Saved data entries
===============

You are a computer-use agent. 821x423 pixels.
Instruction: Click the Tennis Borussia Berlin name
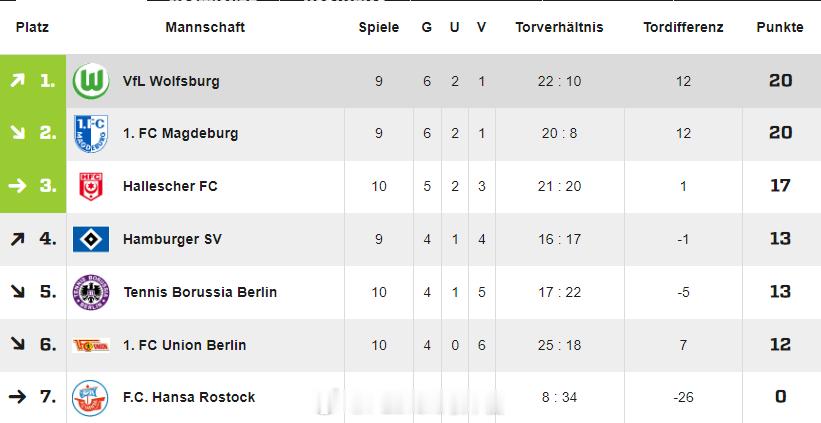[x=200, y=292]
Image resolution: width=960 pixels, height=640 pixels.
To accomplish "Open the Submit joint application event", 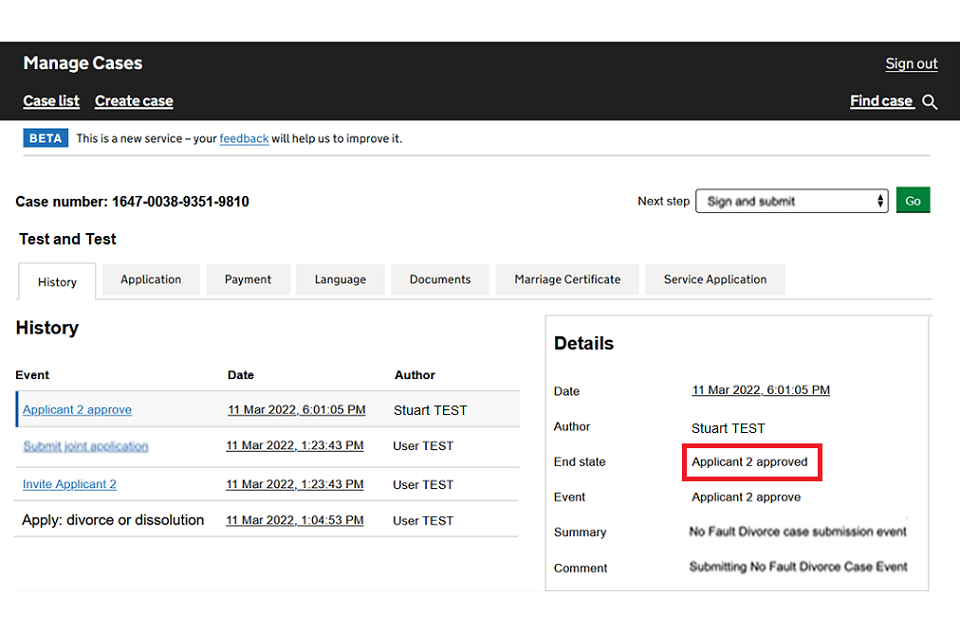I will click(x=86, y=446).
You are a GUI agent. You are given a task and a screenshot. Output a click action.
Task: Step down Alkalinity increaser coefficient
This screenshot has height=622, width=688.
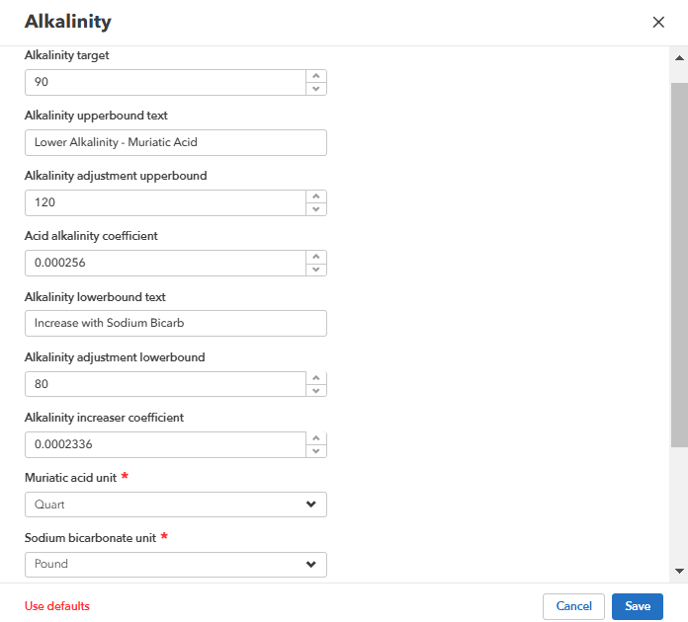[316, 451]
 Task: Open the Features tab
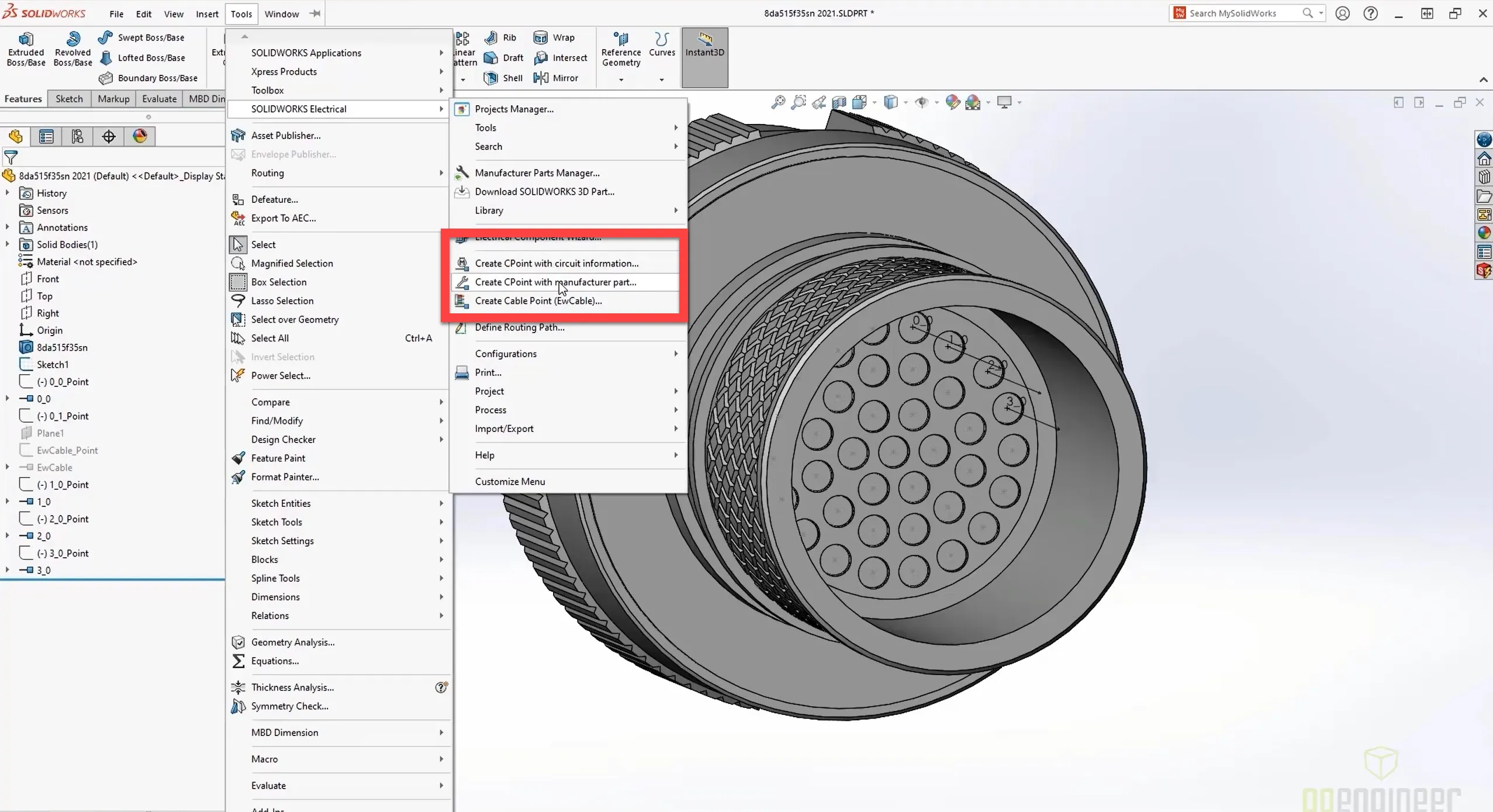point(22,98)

===============

A word-for-word copy is needed of the lines from the line holding "This screenshot has height=622, width=688." through the end of the records, both included, excluding every picture.

This screenshot has height=622, width=688.
[316, 451]
 Task: Open the Features tab
point(22,98)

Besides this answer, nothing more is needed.